As always, we start with hypotheses:

- Research Hypothesis: The average mood for the sample who watched a comedy will be higher than the average mood for the sample who watched a horror film.
- Symbols: \(\bar{X}_{C} > \bar{X}_{H} \)

- Null Hypothesis: The average mood for the sample who watched a comedy will be similar to the average mood for the sample who watched a horror film. In order words, there will be no difference between the means.
- Symbols: \(\bar{X}_{C} = \bar{X}_{H} \)

One thing to notice about the research hypothesis is that we put the mean of the comedy first. And since we think that mean will be bigger, our calculated t-score should be positive because we will have a larger number minus a smaller number. Be sure to pay attention to which group is which and how your data are coded (higher is almost always used as better outcomes) to make sure your hypothesis makes sense!

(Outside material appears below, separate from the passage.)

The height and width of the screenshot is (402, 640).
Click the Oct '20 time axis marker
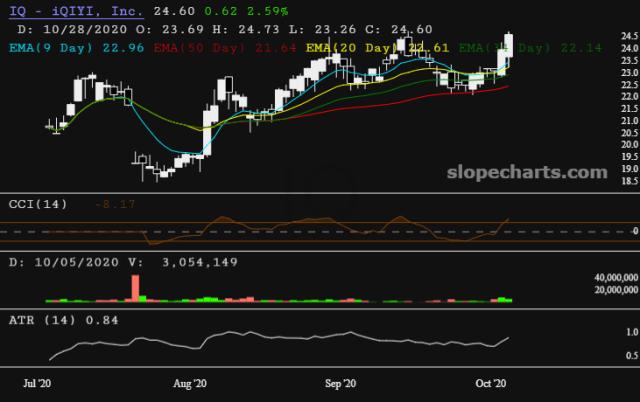coord(491,384)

**Step 2:** Find the Critical Values

Just like before, we will need critical values, which come from out of the same \(t\)-table that we used for one-sample t-tests (and found in the Common Critical Value Tables at the back of this book). In this example, we have a one-tailed test at \(α\) = 0.05. Our degrees of freedom for our independent samples t-test is just the degrees of freedom from each group added together:

\[d f=N_{1}+N_{2}-2 = 35 + 29 - 2 = 62 \nonumber \]

*OR*

\[ d f = (N_{1} - 1) + (N_{2} - 1) = (35-1) + (29-1) = 34 + 28 = 62 \nonumber \]

From our t-table, we find that our the closest Degrees of Freedom to 62 that is listed is \( d f = 60 \), with a critical value of\(t*\) = 1.671. Note that just because we use the \( d f = 60 \) row in the table doesn't mean that the Degrees of Freedom is 60. The table doesn't have all critical t-scores, so we're using the closes Degrees of Freedom to find a critical value that is close to what we need for our two samples.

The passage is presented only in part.